Throughout the news conference he smiled easily and sat patiently while questioners grilled him on his attitudes about everything from women's dress to international investment to his ideas about sports. But more often than not, Mr. Ahmadinejad answered with vague responses, espousing principals, and not specifics. When asked how he felt about reducing the size of the government, he agreed that it was too large, and that the state-owned industries needed to be put into private hands. But he offered no specifics.

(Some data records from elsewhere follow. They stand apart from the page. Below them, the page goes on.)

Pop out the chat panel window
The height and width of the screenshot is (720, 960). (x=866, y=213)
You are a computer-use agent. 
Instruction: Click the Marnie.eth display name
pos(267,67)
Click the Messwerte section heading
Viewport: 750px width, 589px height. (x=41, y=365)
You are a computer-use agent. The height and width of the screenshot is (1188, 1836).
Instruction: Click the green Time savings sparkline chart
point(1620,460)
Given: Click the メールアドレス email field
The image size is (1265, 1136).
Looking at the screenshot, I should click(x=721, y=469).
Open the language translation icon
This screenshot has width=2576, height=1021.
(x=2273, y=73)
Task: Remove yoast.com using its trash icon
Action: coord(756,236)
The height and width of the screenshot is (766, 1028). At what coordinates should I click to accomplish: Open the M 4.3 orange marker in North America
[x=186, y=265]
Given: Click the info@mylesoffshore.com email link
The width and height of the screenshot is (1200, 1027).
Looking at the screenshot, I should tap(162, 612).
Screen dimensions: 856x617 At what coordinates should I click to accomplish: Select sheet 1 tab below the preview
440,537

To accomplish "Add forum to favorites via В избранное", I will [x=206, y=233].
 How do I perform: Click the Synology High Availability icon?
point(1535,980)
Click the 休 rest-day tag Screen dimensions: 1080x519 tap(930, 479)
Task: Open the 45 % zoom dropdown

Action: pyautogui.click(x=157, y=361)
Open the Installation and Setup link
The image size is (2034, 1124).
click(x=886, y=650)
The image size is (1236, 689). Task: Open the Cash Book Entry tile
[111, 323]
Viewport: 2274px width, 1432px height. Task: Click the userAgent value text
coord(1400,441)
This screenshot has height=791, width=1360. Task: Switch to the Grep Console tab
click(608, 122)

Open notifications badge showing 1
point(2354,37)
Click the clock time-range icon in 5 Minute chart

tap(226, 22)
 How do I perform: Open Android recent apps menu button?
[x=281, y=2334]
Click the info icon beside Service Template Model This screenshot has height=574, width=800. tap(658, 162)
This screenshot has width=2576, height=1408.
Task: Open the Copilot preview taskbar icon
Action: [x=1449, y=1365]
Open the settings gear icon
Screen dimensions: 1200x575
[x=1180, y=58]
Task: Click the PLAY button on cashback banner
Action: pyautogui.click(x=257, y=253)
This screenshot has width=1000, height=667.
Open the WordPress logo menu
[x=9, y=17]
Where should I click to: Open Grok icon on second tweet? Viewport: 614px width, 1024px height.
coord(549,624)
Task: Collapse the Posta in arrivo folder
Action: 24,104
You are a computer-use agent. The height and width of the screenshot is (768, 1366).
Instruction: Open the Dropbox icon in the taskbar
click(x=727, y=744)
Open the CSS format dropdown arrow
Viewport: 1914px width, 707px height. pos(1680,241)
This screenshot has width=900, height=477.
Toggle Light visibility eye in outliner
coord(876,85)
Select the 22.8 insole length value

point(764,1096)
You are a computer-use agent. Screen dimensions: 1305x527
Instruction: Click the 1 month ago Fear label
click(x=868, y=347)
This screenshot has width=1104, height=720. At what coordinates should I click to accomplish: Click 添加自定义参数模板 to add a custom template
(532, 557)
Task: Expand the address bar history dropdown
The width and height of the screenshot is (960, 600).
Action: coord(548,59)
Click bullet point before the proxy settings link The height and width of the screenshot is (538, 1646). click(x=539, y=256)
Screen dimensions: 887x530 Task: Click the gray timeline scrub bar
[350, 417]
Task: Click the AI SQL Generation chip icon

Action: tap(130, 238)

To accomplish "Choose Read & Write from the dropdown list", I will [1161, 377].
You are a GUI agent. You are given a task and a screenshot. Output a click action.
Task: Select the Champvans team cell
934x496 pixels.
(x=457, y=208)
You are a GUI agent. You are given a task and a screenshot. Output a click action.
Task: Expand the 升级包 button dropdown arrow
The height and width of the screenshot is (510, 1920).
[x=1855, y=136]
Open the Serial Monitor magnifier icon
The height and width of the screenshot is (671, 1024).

When asked if he would follow through on a specific promise to prosecute those guilty of corruption working in the oil industry - he said that yes, he would pursue corruption.
And he punted completely when he was asked if he would impose a stricter dress code on women - who in recent years have been allowed to wear brightly colored head scarves and modest overcoats, instead of more restrictive Islamic cover-ups.
"This is the duty of the current government," he said. "I have stated my opinions in the past."
His most direct remarks were in praise of the Islamic Republic's blended government, where elected bodies, like the presidency, must adhere to the decisions of the religious rulers. "Religious democracy is the only path toward human prosperity," he said, "and it's the most advanced type of government that humans can ever have."